Bibliopath #28: In which we join the sentence hunt
Dear reader,
Consider this topic sentence, from Dorothy Dunnett, who should be more widely considered the greatest historical novelist of all time:
"It had been a sharp night; but now the early sun, glaring cross-grained through the branches, laid fresh black contours, thinly prowling, over the people below."
This comes from Queen's Play, book two of the Lymond Chronicles. Amongst other things, Dunnett is an impeccable stylist, and to be honest, this isn't even the best sentence from my notes.* But I thought it might be instructional in how we can move from an average sentence to a great sentence in a few thoughtful moves.
This sentence is a scene-setting sentence, establishing our setting at a hunt that is about to begin. However, the hunt will also contain various feints and thrusts of some of the political figures involved in it.
A first attempt at such a sentence might go: "It had been a cool night, but now the dawn sun was shining through the trees over the people below." Not bad, but nothing to write home, or indeed a newsletter, about.
Not bad, but the first step to rescue this sentence is to look out for cliches, turns of phrase that are tired or worn from overuse. Dunnett chooses "sharp night", and for the sun to be "glaring". Neither are completely original, but both also have helpful connotations for our scene—"sharp" hints at the edges of intrigue, "glaring" hints at an atmosphere of mistrust.
So: "It had been a sharp night; but now the dawn sun was glaring through the trees over the people below."

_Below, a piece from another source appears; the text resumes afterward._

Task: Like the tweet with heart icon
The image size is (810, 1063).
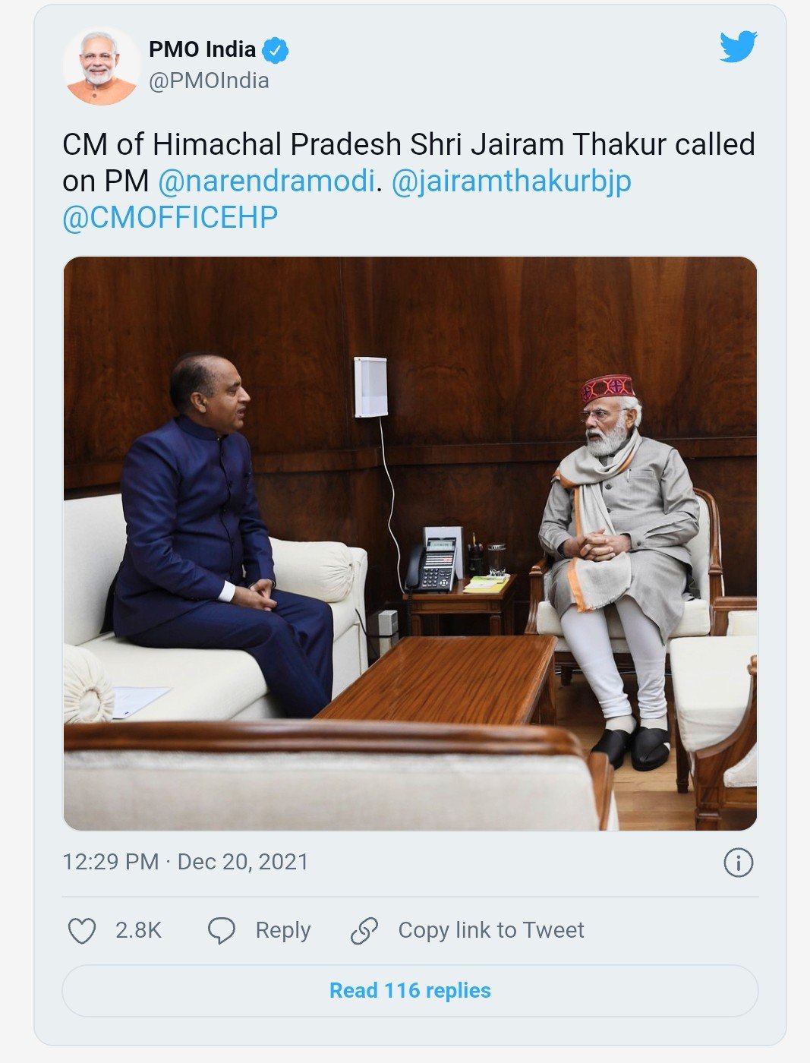Action: 82,931
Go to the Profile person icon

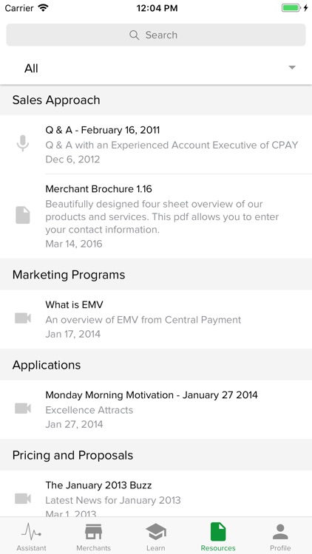280,532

Slightly better, and our main verb is stronger. But how can we further hint at that unease?
What Dunnett does is is to bring that detail of the trees into the fore: what does it actually look like when the sun shines through branches? Something like this:
"It had been a sharp night; but now the dawn sun, glaring cross-grained through the branches, laid fresh black contours over the people below."
"Cross-grained" and "fresh black contours" are immediately descriptive phrases, fresh ways of helping us see what we've all seen before.

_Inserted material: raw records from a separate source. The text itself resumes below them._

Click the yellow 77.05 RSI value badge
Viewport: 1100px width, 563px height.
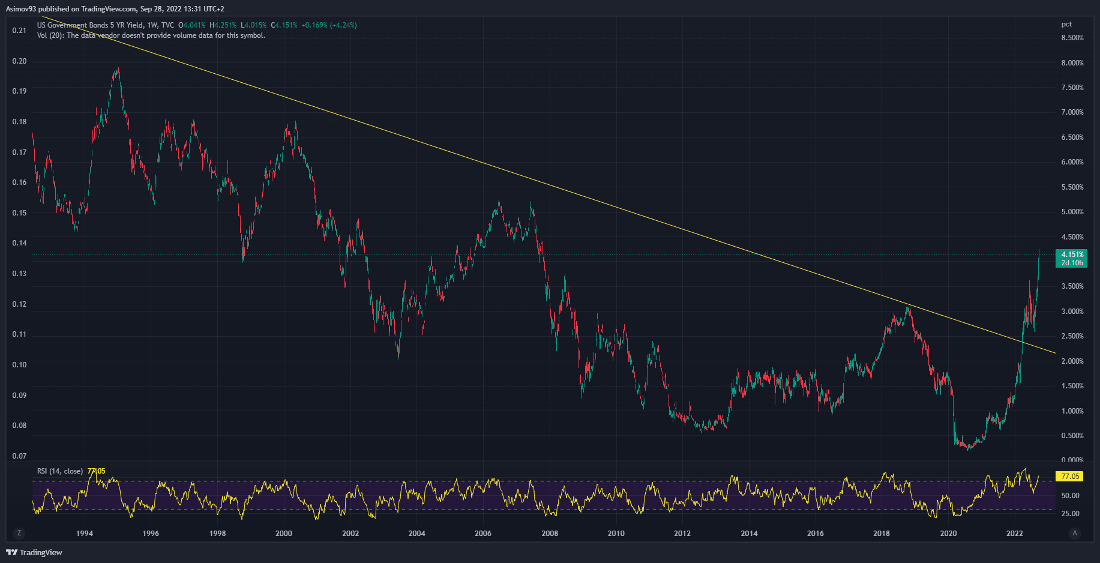(1070, 477)
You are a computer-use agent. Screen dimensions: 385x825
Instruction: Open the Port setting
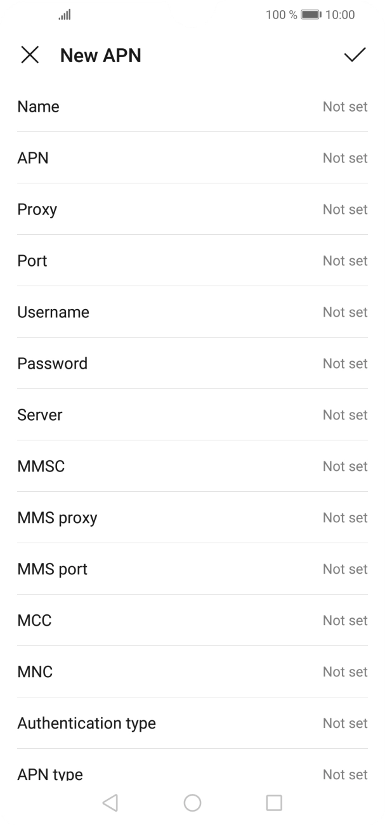[192, 261]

And then one more, an adjectival phrase, like the garnish on the meal:
"It had been a sharp night; but now the early sun, glaring cross-grained through the branches, laid fresh black contours, thinly prowling, over the people below."

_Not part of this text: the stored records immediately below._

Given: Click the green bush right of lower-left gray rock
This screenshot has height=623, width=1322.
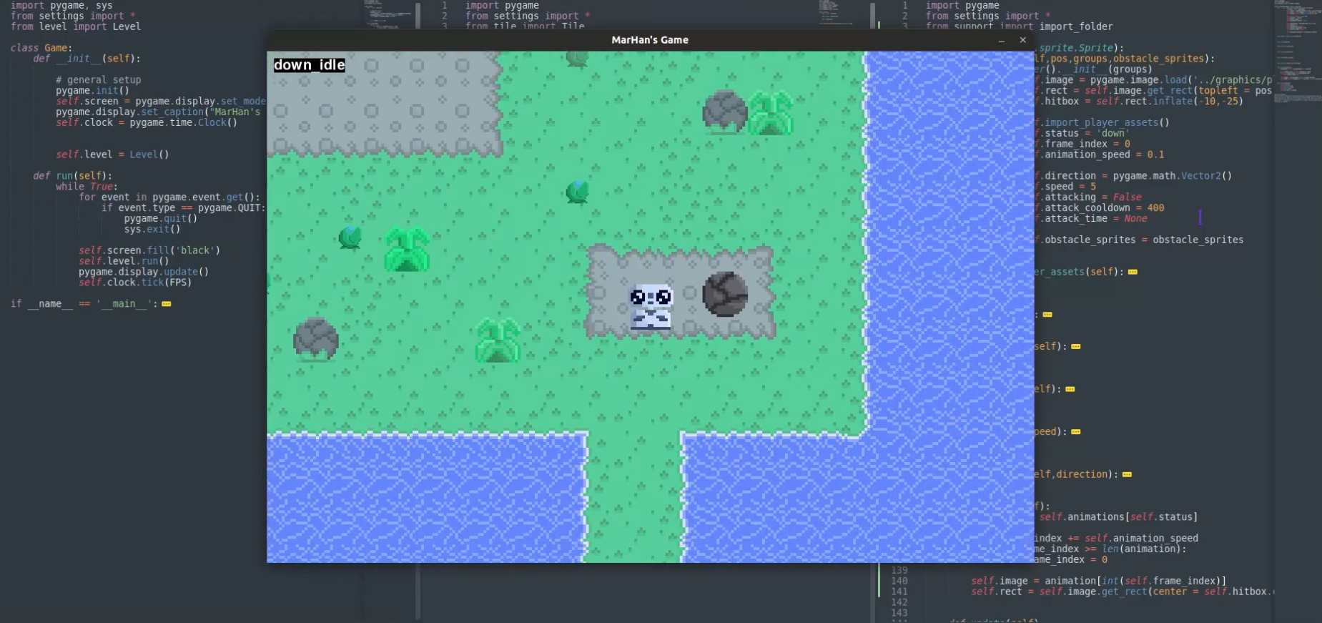Looking at the screenshot, I should [498, 340].
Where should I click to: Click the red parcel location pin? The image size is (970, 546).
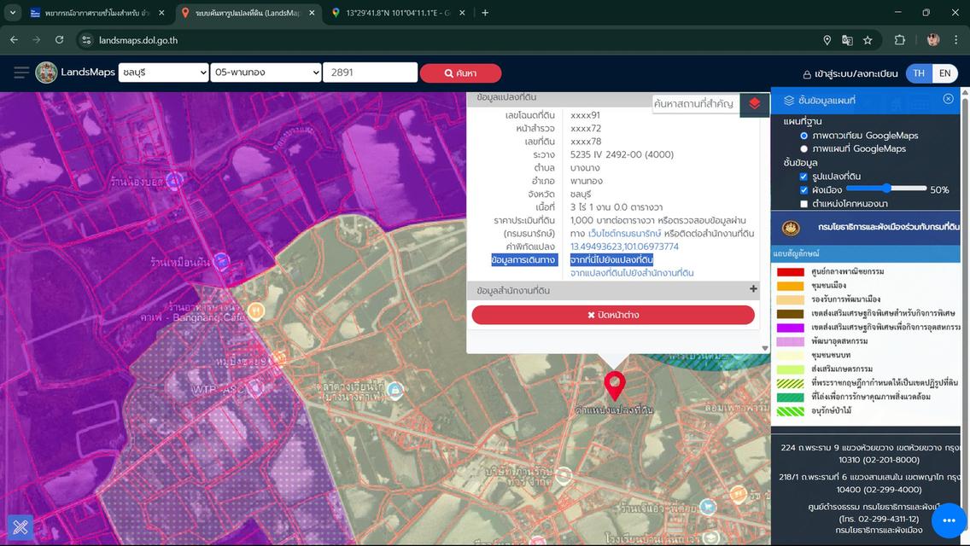click(614, 386)
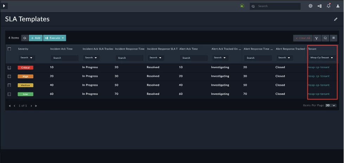Viewport: 344px width, 163px height.
Task: Open the Severity column search dropdown
Action: pyautogui.click(x=27, y=58)
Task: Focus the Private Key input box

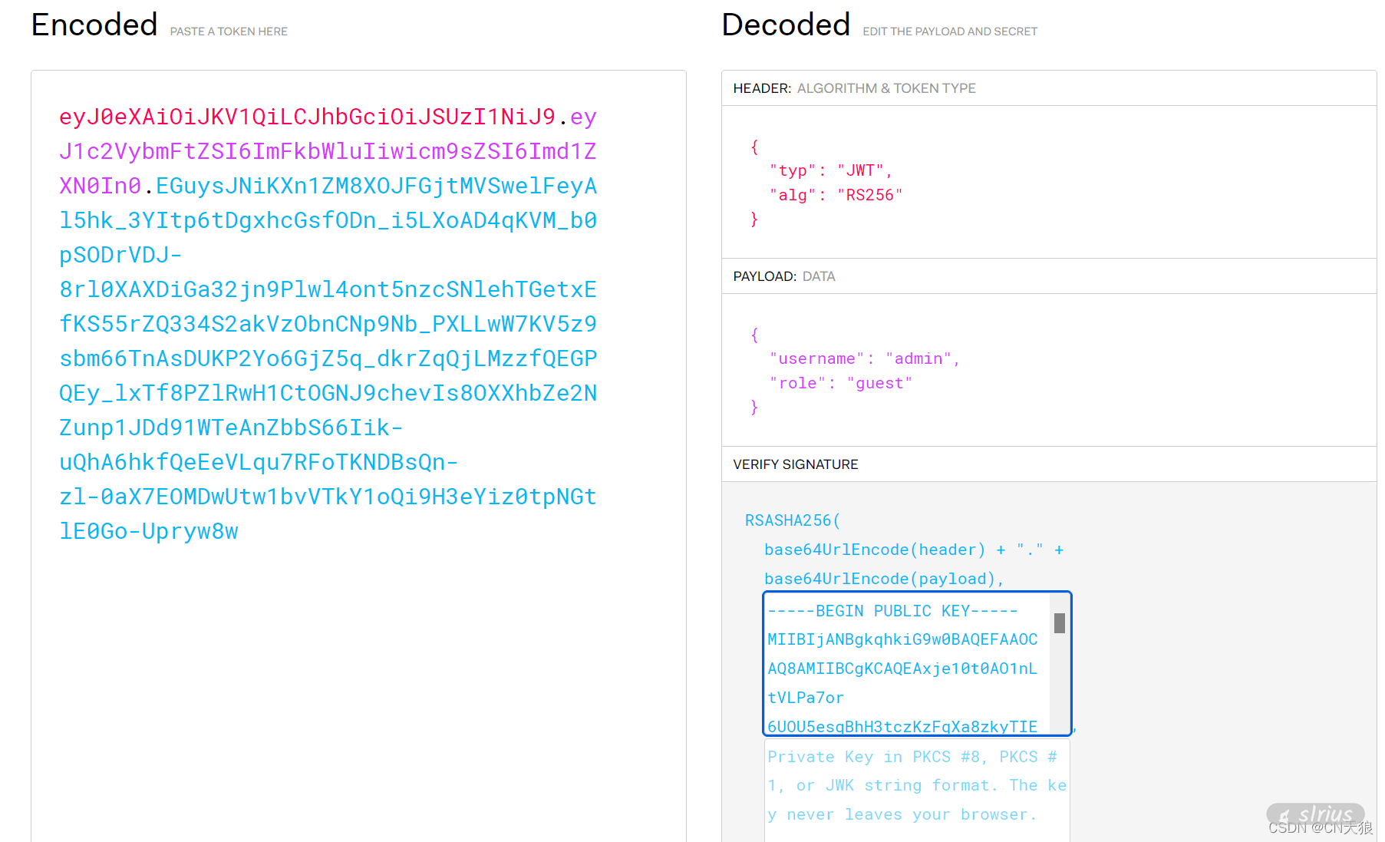Action: point(916,786)
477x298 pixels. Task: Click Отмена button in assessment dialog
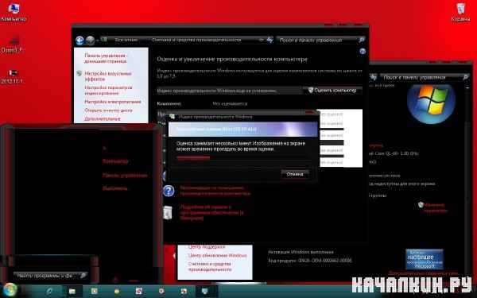(295, 174)
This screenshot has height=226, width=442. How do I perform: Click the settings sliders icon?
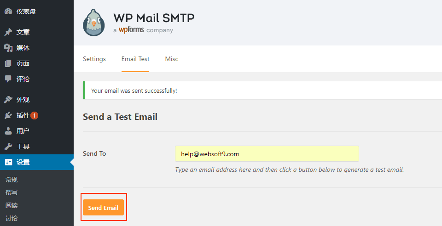[x=8, y=162]
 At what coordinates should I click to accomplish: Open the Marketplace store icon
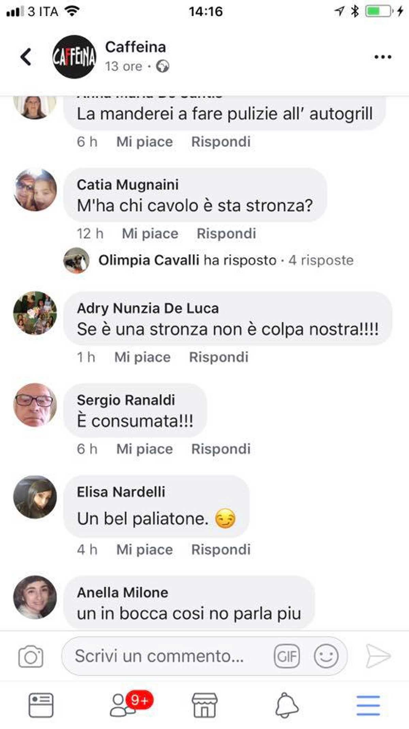[x=205, y=705]
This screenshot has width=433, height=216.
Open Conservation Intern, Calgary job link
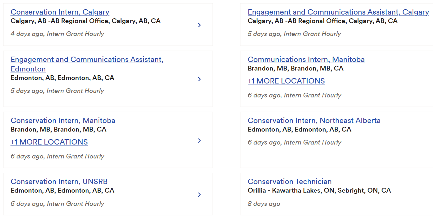click(x=60, y=12)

"Thinly prowling" makes those branches waver in our mind's eye, and adds, just a little more, to our sense of unease.
This is not to say any of this is easy, but that is the work of writing: to consider the details, and to select those that add up to the full sentence that you want to convey.
Short note: Bibliopath is going to take a break for Christmas. I'll see you in the new year, maybe with a few changes in hand. If you love someone this season, buy them a book! (And if you need any recommendations, let me know.)
Happy hunting,
Guan
*eg: "And in the face of this she must move correctly, with haughtiness and with splendour through the excessive and appalling round of ceremony that had been prepared for her; must behave to the King and his Court, to her own family and their rivals and the ambassadors of every nation in Europe who came to pay court to her, as if she had come merely to visit her child, and as if, given her own way, she would not have smashed the gilded bubble of dance and laughter with a blow, so that these damned lackadaisical, self-important, rich, preening men would be hurled by circumstance round the conference table, where she would have them, to discuss with all the gifts in their power, the future policies of France and of Scotland."